Casavant's skilled artisans painstakingly made by hand and assembled both the chancel and antiphonal organs at their shop in St. Hyacinthe, Quebec. They used the most beautiful woods to build the Cliburn Organ - red oak for the consoles and cases; maples for the swell boxes and pedals; yellow poplar for the wooden pipes, chests and reservoirs; and rosewood and ebony for the keys. Tin and zinc alloys were used to make the metal pipes.
Construction of the antiphonal organ began in February 1994. Physical installation was completed in February 1995, and the tonal finishers completed voicing the instrument in April 1995. It was first played on Easter Sunday, April 16, 1995.
Installation of the chancel organ began in early February 1996 and was completed the first week of May 1996. The tonal finishers arrived in May and completed voicing the chancel instrument in September 1996. The entire organ was first played on Friday, October 11, 1996.
|Antiphonal Grand Orgue
Grande Orgue (Great)
The Grand Orgue or Great is the primary manual division containing the instrument's most important foundation stops. On the Cliburn Organ this chorus of diapasons is based upon sixteen-foot or sub-unison pitch. All of the appropriate stops of the series, including mutations and mixtures, are located in the casework on the south chancel wall. This division also features distinctive flute colors and a chorus of reed stops.
The Récit or Swell, located behind the Grand Orgue, is the largest of four expressive divisions. Its pipes are enclosed behind louvers which can be opened and closed by the organist to control the volume of its stops. The voices of the division are especially suitable for accompaniment and range from the very soft "Voix angeliques" to a full reed chorus based upon the Contra trombone 32'. Another unique feature of the large division is the inclusion of harmonic flute stops at unison and non-unison pitch levels.

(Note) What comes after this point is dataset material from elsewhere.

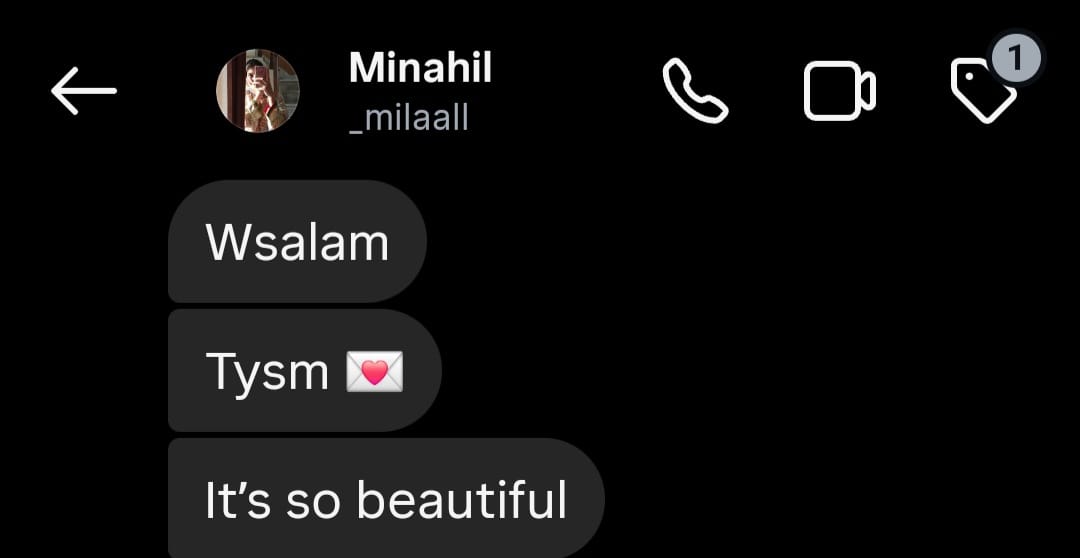The height and width of the screenshot is (558, 1080).
Task: Start a video call with Minahil
Action: [840, 91]
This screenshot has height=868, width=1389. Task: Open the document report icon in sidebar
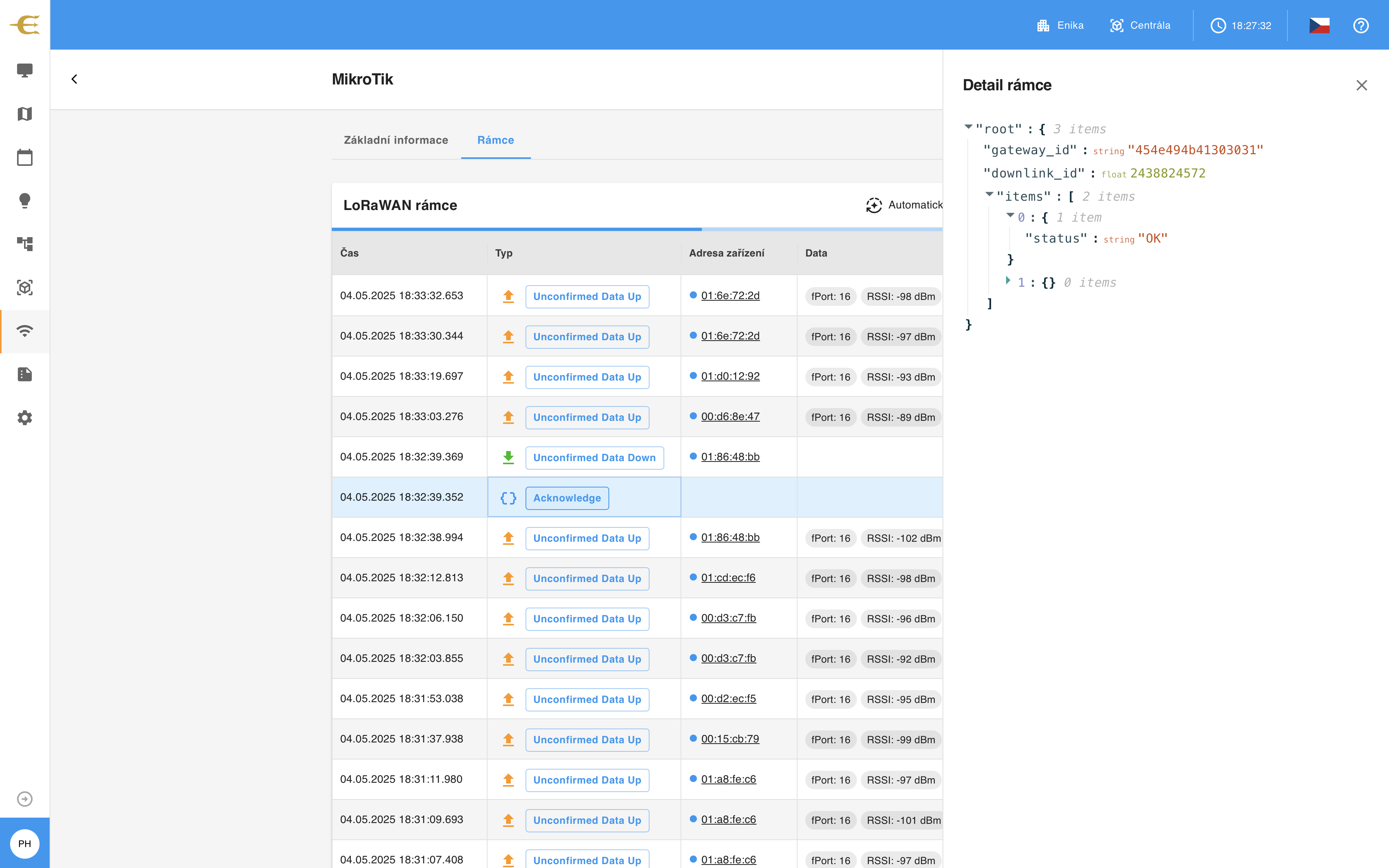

The pipes of the Positif are found in the casework across the chancel from the Grand Orgue. This unenclosed division had a complete principal chorus based upon eight-foot pitch which, along with its more transparent character, functions as a secondary chorus to the Grand Orgue. The Positif contains all of the unison and non-unison pitches of the natural harmonic series. Such a rich pallet gives the organist almost endless possibilities for creating unusual and colorful sounds.
The Choeur, or Choir organ is an expressive division found just behind the Positif. Its discreetly scaled and delicately voiced stops are useful in many roles including the accompaniment of solo voices and choirs.
The Solo is an expressive division located to the left of the Invitation Window. It includes harmonic flutes at 8' and 4' pitch, string and reed voices including English horns, French horn, orchestral oboe, bass clarinet and tuba.
The Bombarde is a division based upon French practice which includes a brilliant reed chorus and powerful cornets. The division’s diapason chorus uses slotted pipes to impart a distinctly different tone from the other principal stops in the organ.
The polished copper horizontal trumpets are striking, visual features of both the main and antiphonal organs. Comparable to herald trumpets, they can be used in both solo and ensemble roles to provide a brilliant effect.
This division contains the lowest bass pitches and therefore the largest and longest individual pipes including the 32' principals in the two cases at the front of the nave. The division also has stops at the higher pitch levels and solo voices for playing melodic lines with the feet. The pedal organ is found behind the Gothic grillwork to the north of the Invitation window.
Antiphonal Grand Orgue
This is the Antiphonal organ's equivalent to the chancel instrument's division of the same name, but somewhat smaller in scope and design. It is located to the left and right of the Great Commission window.
The gallery organ's expressive division speaks through the Gothic grillwork to the left of the Great Commission window.
The Antiphonal Pedale stops are found both to the left and right of the Great Commission window and in the chamber on the right just beyond the gallery console.